In the 1990s, Tim and his colleagues at the Departamento de Matemáticas y Mecánica of IIMAS buit a strong group of experts in nonlinear differential equations and applications in physics, biology, geophysics, engineering, etc. Tim together with mathematician J. Ize of UNAM was one of the driving forces in a program to foment research in the nonlinear applied mathematics through interaction with other disciplines at a university wide level. The program's acronym FENOMEC (Fenómenos Nolineales en Mecánica) became a synomym for interdisciplinary mathematics at UNAM and inspired other similar initiatives.

Tim had a career-long interest in medicine, biophysics, and biomathematics. As a highschool student Tim audited medical school training lab sessions, and seriously considered becoming a medical doctor. Tim retook his interest in biology and medicine after graduate
school and pursued several collaborations with medical doctors and experimental biologists.

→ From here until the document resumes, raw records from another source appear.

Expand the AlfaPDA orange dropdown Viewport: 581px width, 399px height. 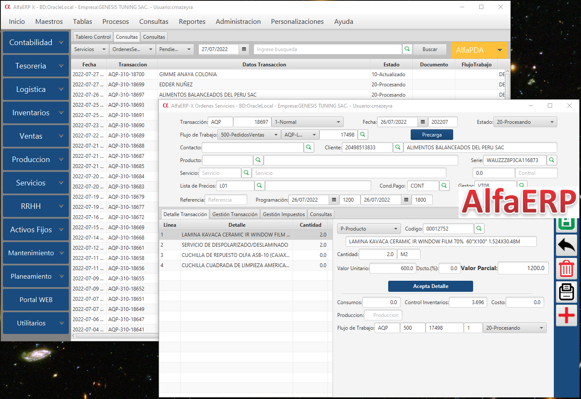tap(499, 50)
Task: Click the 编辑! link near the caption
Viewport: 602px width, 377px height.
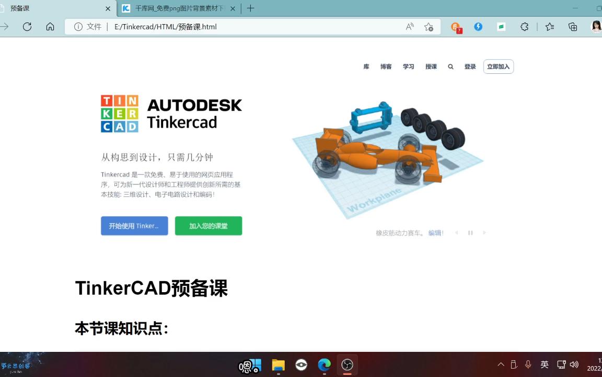Action: pos(435,232)
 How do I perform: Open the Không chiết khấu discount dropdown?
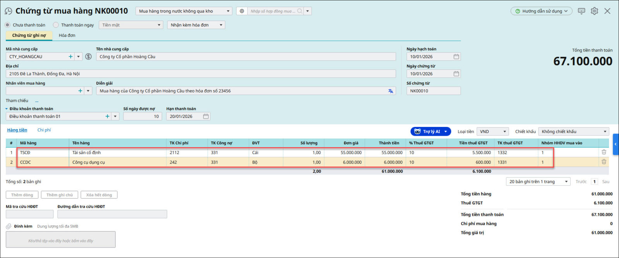[574, 132]
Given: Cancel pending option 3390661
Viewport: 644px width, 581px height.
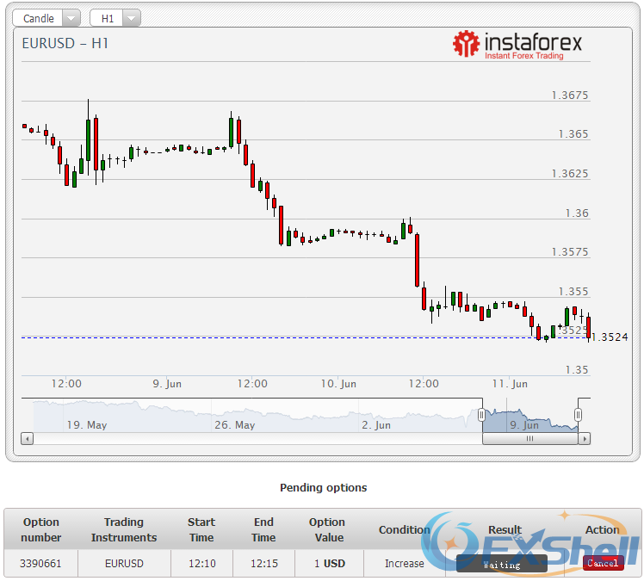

In the 1980's Tim collaborated with noted physiologist F. Alonso de Florida of UNAM on modeling mathematically the Kindling effect in epileptic seizures. Later work includes mathematical studies of nonlinear diffusion equations, biological oscillations and nonlinear
lattice models for energy transport in biomolecules. More recent projects include neurotransmitter signaling, chemotherapy dosage, and the long-time dynamics of heart valves. Tim's recognition by health science researchers in Mexico is indicated by his invitation by UNAM
and the Mexico City government to coordinate modeling the A(H1N1) outbreak in 2007 in Mexico. Tim and noted hepatologist D. Kershenobich of Instituto Nacional de Ciencias Medicas y Nutricion Salvador Zubiran (INCMNSZ) also started in 2012 a mathematics-medicine brown-bag seminar, currently held every Thursday at the INCMNSZ.

Tim's varied academic interests reflected his great intellect, curiosity and energy. His personality, especially his sense of humor and frequent irreverence made science and mathematics fun for him and those around him. Tim was active in all aspects of academic life at UNAM and participated in all sorts of academic debates, making dedicated friends as well as enemies. Most importantly, Tim was always finding new people to discuss science and to collaborate with.

Tim's mathematical and scientific achievements signal him as one of the outstanding applied mathematicians coming out of the Caltech Applied Mathematics program during the 1970s. He was also an outstanding academic who was able to pass a lot of his experience and scientific view to several generations of younger colleagues. Tim supervised seven doctoral students and three postdocs at UNAM, and taught, mentored, and recruited most of UNAM's applied mathematicians.